INSTRUCTION →
Tally the lines in the data below that contain the word "Click", and reply with that number alone.

MATERIALS PROVIDED →
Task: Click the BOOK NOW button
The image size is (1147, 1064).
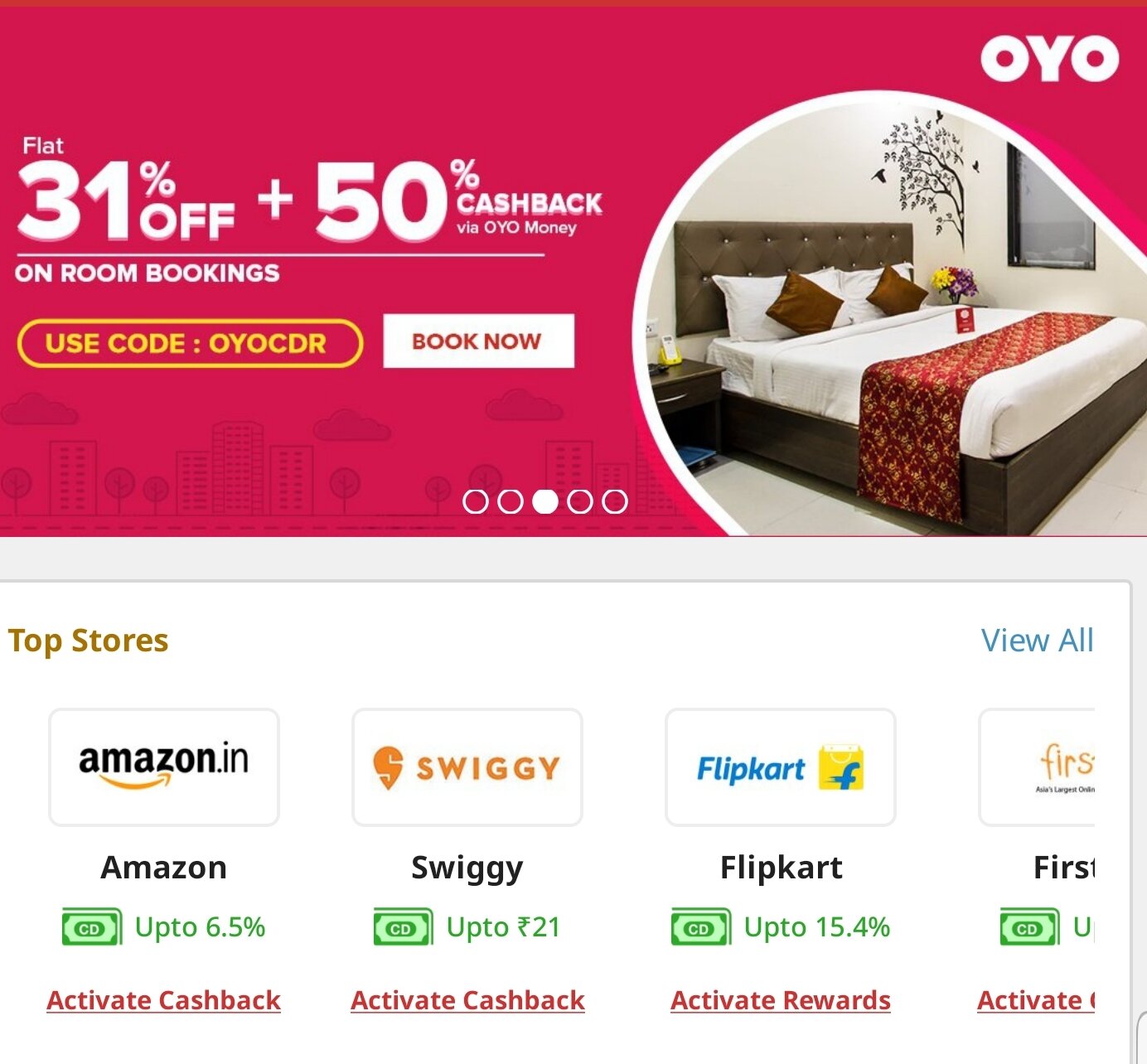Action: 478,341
...
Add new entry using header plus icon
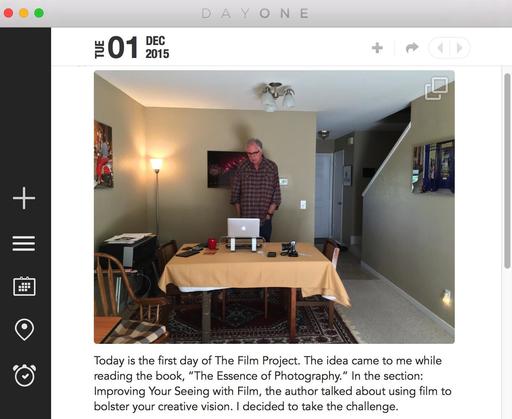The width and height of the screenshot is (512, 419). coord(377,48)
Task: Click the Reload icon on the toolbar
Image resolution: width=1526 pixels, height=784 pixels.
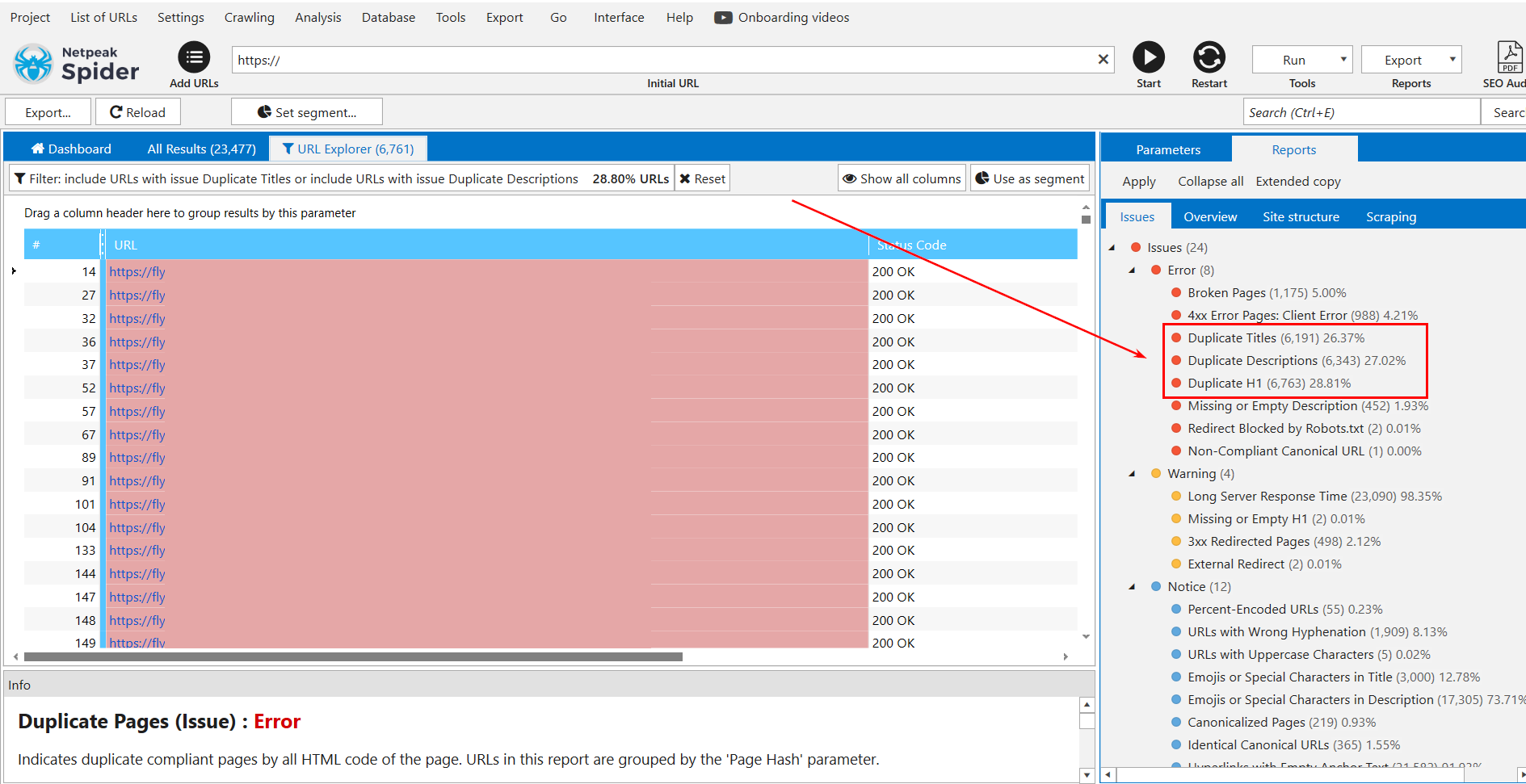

SOLVED PROBLEM →
2